7:13pm – Church and food! When many gather in His name here, somehow there’s always food.


8:00pm – Right on 8 o’clock, this little guy thanks God for me! (Might have been a sympathy vote because I had been blubbering during my thanksgiving, but I’m pretty chuffed.)


9:34pm – Got home to find that someone had tried to wash her daddy’s clothes, but probably lost interest by the time she got to the door.


10:02pm – Continue freelance work


11:22pm – Start preparing for bed



Well, it’s been interesting. I’ve always wondered how people found the time to microblog 8 times a day and thought I could never be one of them. That my most immediate problem would be the lack of content, a close second being the lack of time.

And yet, looky what I’ve done here!

Content-wise, this is chicken feed. I’ve just uploaded a picture of my night face cream, for crying out loud. Not many brain cells were fried in the makings of this post, but it took commitment and time anyhow. I was also surprised by how many moments I couldn’t catch through photos, but that I wished I had.

For instance:

  • 11:53am – Pushing stroller with heavy 17½-month-old and shopping up a loooong stalled travellator – while wearing cute open-toe sandals with almost zero-grip. Got to a point halfway up (after I’d lost momentum from my running start) where I needed to grip handrail and physically pull us all upward. Shoes actually started sliding backwards at 75% mark.
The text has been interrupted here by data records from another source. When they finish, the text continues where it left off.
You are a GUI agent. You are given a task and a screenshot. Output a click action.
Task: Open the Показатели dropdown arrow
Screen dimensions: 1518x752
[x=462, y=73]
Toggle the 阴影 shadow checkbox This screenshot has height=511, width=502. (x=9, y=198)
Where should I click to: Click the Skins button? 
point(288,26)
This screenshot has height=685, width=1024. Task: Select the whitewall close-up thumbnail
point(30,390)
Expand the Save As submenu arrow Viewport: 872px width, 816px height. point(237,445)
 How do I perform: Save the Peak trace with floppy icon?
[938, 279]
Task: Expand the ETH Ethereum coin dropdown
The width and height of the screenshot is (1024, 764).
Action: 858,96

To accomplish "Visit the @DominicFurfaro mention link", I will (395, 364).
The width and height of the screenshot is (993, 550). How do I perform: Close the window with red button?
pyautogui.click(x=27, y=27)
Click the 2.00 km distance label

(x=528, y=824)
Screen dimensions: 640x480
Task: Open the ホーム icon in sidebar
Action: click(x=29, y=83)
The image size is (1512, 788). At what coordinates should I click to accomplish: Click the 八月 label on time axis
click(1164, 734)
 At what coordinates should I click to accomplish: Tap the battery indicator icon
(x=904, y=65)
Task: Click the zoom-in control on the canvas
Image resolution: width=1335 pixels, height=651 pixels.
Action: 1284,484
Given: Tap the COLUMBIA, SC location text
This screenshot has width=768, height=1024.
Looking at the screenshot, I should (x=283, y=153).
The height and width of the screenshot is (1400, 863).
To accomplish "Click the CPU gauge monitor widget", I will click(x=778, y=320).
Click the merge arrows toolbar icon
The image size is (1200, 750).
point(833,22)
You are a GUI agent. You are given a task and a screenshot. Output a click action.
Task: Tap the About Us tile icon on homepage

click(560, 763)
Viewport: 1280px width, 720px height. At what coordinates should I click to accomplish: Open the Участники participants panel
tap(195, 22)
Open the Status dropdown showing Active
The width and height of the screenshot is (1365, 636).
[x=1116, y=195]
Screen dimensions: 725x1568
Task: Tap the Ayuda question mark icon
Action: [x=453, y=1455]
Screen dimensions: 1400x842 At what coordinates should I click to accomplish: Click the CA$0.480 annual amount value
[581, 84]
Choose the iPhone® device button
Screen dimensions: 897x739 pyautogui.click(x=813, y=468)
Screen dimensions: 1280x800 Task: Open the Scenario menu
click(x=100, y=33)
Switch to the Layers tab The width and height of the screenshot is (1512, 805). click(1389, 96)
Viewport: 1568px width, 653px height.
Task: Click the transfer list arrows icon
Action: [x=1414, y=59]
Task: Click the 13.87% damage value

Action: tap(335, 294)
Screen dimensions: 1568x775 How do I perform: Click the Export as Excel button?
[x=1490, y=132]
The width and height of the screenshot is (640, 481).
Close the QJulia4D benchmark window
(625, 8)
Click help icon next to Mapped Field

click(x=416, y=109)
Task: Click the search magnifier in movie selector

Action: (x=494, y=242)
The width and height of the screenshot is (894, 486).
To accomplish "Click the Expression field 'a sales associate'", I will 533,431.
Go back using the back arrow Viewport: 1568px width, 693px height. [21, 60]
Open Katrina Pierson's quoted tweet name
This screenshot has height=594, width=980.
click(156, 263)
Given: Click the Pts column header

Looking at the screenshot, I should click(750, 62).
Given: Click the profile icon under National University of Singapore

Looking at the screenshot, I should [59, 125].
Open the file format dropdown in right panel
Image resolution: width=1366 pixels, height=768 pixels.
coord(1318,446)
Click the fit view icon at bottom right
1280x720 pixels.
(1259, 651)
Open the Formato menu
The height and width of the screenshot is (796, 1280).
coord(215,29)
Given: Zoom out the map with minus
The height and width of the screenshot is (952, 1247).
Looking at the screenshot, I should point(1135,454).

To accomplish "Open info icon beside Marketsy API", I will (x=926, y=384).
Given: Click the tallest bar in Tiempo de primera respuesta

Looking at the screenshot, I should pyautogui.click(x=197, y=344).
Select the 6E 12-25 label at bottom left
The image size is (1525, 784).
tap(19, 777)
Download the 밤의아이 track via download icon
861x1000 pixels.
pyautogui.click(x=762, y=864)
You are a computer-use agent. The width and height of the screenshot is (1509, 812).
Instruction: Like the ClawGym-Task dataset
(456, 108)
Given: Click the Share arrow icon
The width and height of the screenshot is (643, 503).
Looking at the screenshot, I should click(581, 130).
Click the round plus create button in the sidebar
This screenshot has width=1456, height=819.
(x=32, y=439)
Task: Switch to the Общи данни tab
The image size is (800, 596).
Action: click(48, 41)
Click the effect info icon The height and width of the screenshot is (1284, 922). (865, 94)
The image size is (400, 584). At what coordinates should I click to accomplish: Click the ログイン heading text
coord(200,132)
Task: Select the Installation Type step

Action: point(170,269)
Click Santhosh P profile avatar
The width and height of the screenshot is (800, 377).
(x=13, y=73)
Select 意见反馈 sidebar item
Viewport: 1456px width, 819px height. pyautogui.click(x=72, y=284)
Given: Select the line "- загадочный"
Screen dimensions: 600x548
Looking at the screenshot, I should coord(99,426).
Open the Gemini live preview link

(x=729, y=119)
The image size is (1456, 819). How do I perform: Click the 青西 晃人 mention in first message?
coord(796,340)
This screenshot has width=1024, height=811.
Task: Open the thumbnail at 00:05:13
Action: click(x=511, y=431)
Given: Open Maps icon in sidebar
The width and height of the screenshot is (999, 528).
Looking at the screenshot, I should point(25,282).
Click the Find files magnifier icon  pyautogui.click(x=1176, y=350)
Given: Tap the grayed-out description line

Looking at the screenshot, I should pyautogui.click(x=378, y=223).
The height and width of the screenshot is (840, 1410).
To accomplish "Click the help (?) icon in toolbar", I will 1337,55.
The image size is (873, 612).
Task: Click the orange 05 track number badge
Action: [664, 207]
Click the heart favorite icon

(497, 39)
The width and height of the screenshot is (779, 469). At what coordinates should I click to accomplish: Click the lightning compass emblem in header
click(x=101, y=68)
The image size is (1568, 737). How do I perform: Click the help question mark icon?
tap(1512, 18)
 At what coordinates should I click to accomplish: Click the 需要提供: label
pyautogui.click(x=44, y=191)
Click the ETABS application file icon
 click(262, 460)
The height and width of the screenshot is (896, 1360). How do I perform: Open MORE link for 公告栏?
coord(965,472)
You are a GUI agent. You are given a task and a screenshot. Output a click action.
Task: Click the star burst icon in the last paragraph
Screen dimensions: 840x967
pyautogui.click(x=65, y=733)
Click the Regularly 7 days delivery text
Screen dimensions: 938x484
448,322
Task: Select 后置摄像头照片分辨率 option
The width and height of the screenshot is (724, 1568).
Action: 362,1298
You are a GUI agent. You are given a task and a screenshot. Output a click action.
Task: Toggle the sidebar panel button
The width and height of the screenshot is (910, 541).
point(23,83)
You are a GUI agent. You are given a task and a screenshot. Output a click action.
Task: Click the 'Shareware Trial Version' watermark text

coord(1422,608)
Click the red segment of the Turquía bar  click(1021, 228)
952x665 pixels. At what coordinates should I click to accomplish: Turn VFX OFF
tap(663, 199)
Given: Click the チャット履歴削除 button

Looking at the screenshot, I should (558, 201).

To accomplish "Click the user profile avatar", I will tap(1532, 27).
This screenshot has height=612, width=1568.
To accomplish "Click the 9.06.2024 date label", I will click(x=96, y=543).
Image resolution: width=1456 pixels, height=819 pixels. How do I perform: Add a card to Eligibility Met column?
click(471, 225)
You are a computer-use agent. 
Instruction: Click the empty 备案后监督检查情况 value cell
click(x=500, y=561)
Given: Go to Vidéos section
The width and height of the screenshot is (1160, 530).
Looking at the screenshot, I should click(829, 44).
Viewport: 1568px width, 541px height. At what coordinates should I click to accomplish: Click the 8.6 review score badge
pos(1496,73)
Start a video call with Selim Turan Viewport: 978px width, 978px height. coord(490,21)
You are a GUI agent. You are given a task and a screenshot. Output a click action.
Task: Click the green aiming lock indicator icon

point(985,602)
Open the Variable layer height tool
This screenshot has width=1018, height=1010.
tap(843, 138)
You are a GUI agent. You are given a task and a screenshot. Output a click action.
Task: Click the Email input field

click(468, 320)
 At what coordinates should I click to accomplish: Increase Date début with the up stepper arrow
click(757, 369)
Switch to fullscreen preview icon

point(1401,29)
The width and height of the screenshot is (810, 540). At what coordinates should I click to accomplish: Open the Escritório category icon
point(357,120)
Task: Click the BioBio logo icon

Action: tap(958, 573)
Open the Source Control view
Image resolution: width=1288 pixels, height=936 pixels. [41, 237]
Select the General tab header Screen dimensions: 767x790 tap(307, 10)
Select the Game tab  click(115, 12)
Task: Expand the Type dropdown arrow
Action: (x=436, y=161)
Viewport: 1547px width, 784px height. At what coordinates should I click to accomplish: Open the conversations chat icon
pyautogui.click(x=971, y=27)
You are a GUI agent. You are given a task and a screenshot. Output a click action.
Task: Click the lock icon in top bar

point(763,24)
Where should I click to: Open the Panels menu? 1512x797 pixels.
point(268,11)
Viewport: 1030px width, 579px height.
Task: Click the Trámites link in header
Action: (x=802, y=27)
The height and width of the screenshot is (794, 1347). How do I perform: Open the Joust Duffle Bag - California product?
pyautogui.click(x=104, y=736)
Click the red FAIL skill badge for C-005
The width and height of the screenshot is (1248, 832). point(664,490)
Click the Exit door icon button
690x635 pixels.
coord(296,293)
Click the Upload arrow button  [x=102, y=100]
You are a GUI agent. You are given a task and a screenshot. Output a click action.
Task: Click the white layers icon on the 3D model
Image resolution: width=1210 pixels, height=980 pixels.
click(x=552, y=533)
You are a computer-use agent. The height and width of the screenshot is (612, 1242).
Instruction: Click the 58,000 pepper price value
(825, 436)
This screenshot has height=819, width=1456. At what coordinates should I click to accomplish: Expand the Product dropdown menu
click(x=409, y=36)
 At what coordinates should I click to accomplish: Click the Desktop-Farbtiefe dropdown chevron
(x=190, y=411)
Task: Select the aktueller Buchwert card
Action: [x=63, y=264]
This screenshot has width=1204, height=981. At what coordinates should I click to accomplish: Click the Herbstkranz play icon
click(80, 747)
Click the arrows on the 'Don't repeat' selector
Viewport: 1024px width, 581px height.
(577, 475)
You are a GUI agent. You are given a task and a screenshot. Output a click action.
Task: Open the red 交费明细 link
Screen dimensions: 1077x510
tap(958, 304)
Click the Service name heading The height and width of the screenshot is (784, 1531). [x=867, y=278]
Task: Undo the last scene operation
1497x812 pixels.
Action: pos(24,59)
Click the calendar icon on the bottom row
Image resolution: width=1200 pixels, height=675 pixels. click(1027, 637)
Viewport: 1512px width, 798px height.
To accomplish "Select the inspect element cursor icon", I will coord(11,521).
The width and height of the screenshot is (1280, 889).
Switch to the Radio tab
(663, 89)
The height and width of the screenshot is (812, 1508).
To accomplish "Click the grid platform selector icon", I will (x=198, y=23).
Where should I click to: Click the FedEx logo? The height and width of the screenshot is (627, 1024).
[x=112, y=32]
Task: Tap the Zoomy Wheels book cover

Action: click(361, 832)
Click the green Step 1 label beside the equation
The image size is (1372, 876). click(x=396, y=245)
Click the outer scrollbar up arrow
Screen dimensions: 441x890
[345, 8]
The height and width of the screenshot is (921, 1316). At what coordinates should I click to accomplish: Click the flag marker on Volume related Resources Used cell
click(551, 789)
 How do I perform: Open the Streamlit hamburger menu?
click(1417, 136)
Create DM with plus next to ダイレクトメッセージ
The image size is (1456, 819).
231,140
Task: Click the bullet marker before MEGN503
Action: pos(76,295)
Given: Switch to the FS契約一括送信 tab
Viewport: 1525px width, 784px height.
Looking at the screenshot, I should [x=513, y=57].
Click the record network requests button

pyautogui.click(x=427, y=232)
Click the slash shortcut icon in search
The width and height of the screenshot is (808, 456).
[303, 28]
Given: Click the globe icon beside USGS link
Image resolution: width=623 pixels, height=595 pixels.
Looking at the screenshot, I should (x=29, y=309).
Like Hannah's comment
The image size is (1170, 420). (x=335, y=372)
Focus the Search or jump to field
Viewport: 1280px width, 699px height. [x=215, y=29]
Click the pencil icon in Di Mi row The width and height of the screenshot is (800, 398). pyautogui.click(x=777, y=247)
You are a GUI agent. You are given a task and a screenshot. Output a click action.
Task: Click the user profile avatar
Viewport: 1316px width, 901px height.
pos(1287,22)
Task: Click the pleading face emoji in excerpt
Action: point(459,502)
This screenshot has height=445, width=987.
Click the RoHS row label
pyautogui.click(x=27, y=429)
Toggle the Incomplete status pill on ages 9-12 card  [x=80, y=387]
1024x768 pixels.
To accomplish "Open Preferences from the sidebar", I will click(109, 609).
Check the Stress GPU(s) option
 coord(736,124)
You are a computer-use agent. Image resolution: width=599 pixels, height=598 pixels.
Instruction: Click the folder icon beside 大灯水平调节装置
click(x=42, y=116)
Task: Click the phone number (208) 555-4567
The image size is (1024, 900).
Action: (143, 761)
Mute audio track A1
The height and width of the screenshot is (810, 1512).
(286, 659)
Nice young fella saved the day by rocketing stroller (and Arddun) up to the top while I giggled after him like a nincompoop.
  • 4:35pm – Physically getting Arddun into car and strapped into carseat as she hangs on to orange balloon for dear life while repeatedly kissing it. Orange balloon is still attached to shopping trolley.

I seriously doubt I’ll be microblogging my everyday moments from here on end. But this exercise has given me pause about what else I care passionately enough of to be able to write constantly.